Amanda and Richard Di Donna never asked for Verizon high-speed Internet service at their Vienna home.
Even so, in March a crew working under contract for the company showed up in their back yard, digging along a public easement to lay fiber-optic cable that the company promised would bring lightning-quick computer connections to their neighborhood.
But the crew hit a problem -- literally. Workers dug into an apparently mis-marked power line running into their home, the Di Donnas were told later. The contact caused a massive power surge that shot through the house, shorting out every electrical appliance and melting almost all the wires snaking through their walls.

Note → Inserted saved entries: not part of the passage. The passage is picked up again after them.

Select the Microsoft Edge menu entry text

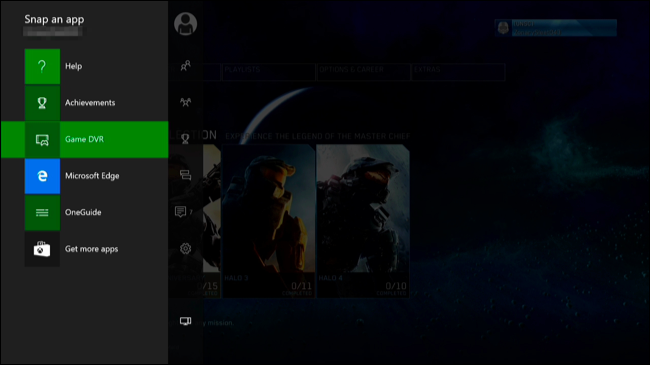[x=92, y=176]
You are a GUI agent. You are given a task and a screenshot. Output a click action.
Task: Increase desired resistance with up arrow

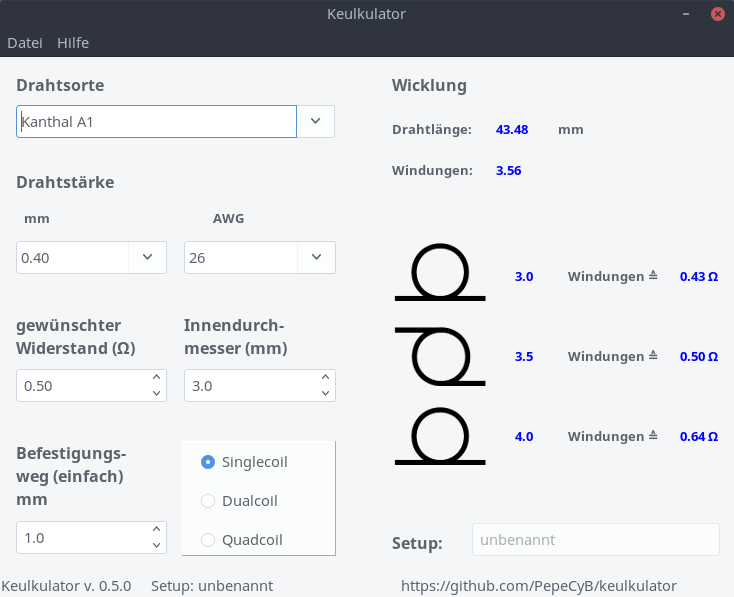156,378
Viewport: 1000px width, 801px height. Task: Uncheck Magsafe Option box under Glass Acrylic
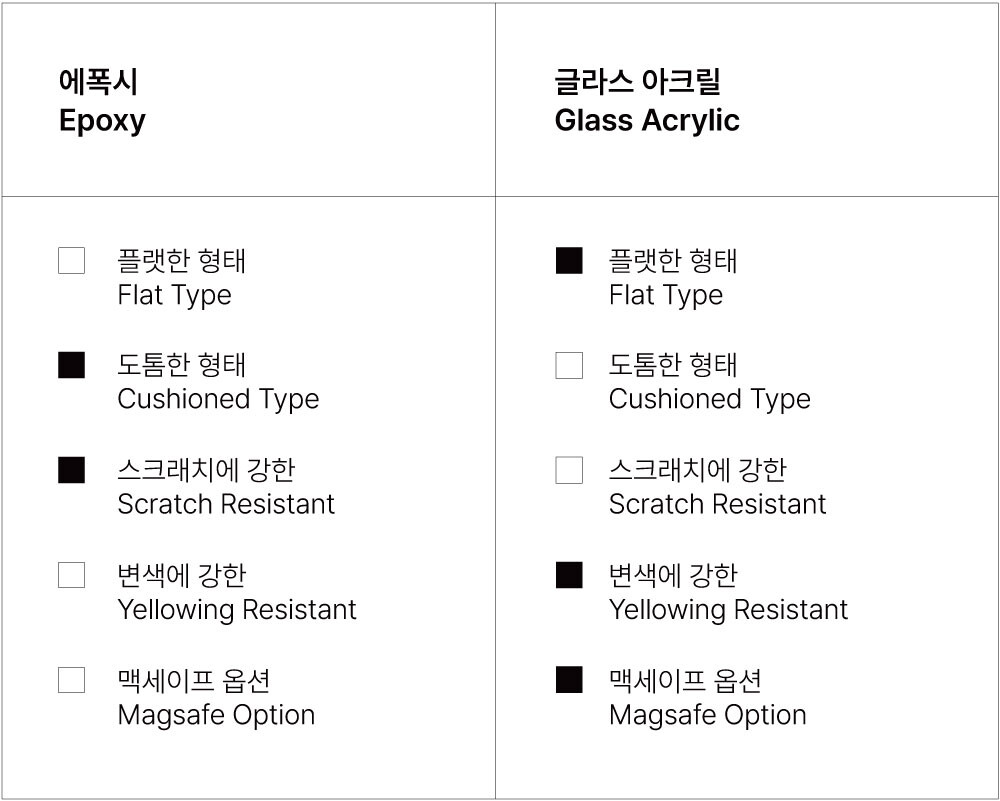[x=569, y=680]
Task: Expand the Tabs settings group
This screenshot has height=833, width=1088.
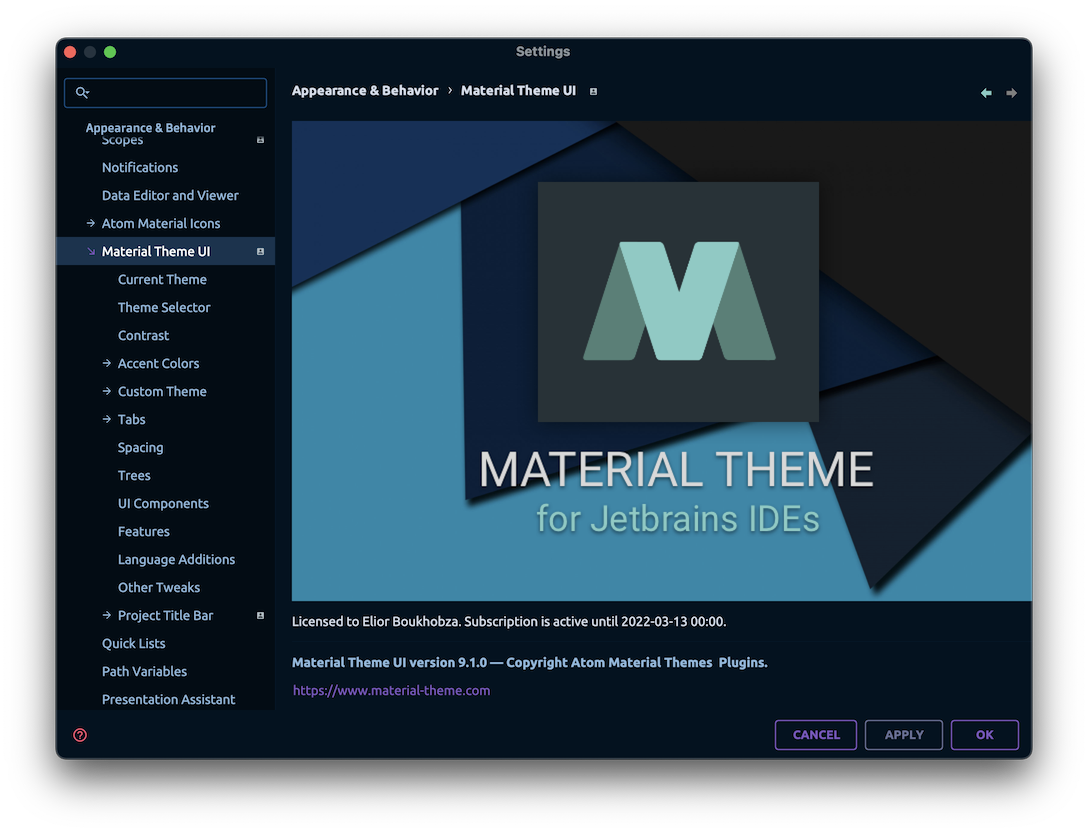Action: (106, 419)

What followed was an ordeal to get their house and lives back in order that has not ended, the couple said. They spent more than four months in hotels and apartments with their 2-year-old son while repairs were underway. Their dog had to stay at a kennel. Amanda Di Donna spent the final months of her second pregnancy uprooted and gave birth about seven weeks before the couple finally moved back into their gutted and rebuilt house last month.
By their records, they still are owed almost $14,000 in repair costs and expenses by UtiliQuest, the company that mis-marked the electrical line and whose insurance company, they said, has paid more than $90,000 to repair damage related to the incident.

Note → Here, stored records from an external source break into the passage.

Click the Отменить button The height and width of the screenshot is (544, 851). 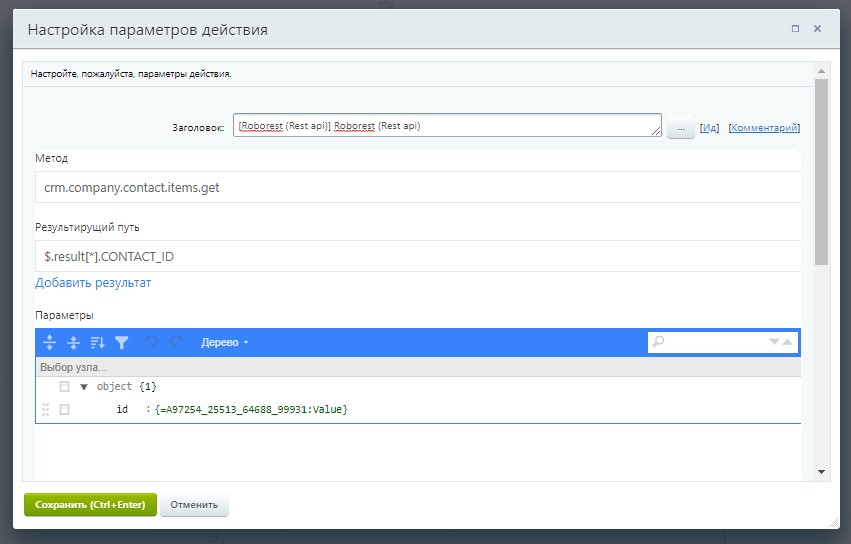[194, 505]
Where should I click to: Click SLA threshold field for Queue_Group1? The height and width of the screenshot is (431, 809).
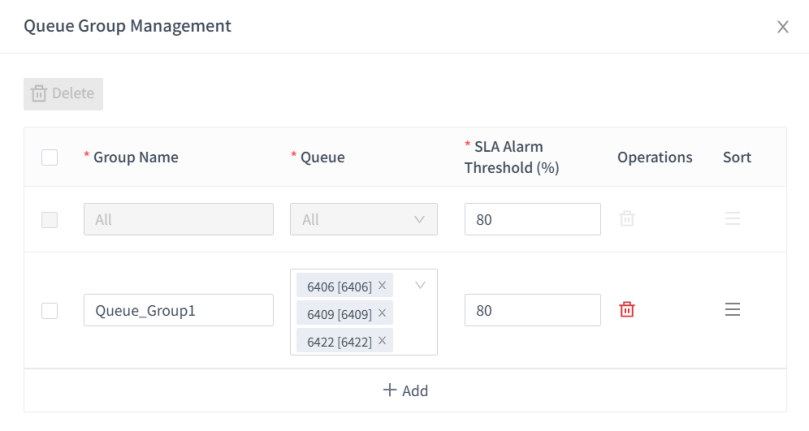pyautogui.click(x=532, y=310)

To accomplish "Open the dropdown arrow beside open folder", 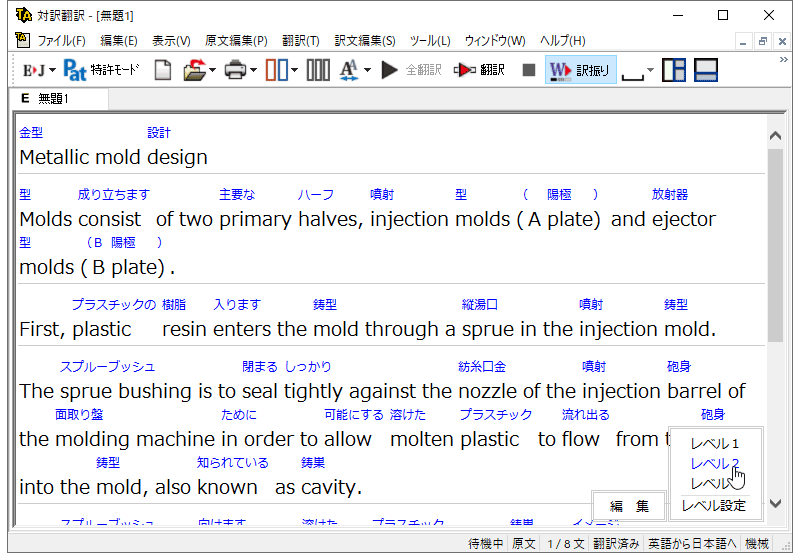I will tap(212, 70).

The Di Donna family's experience is perhaps one of the more spectacular examples of property and utility damage across the region as Verizon has laid new lines in much of suburban Maryland and Northern Virginia. In all, the company is working in 15 states to replace its copper network with more advanced fiber-optic lines, said Harry J. Mitchell, a spokesman for Verizon.
According to officials with regional utility companies, Verizon workers have hit water pipes 76 times in the past year in Montgomery and Prince George's counties. They have hit Washington Gas lines 288 times in Maryland and Virginia and hit Columbia Gas lines 27 times in parts of Virginia. Pepco and Dominion Virginia Power confirm their lines have been hit, sometimes causing power outages. Local governments have been collecting complaints from residents concerned about ruined lawns, wrecked sprinkler systems and torn-up driveways.
Some of the errors have been made by construction companies working under contract for Verizon. Others, like the one outside the Di Donnas' home, have been caused by other utility companies and their contractors marking their own lines incorrectly after they were alerted that Verizon was preparing to dig, as the law requires.
Amanda Di Donna said she believes that since the dig was a Verizon project, it should share part of the blame.
"Verizon is such a big company. You feel so powerless and small," she said. "They're just not concerned. . . . They let the small guy take the fall and essentially pass the buck."
Mitchell said the company is concerned. He called the Di Donnas' experience a "very unfortunate incident" but said the company's records show that UtiliQuest, a vendor hired by Dominion Virginia to mark the utility lines, was at fault and therefore is responsible for damages.
He said Verizon is committed to limiting damage caused by the 1,700 contractors burying lines in Maryland and Virginia, and the company employs dozens of inspectors to check up on their work. It provides intensive training for those construction companies as well, Mitchell said, and has been meeting weekly with utility companies to keep them apprised of where digging will take place.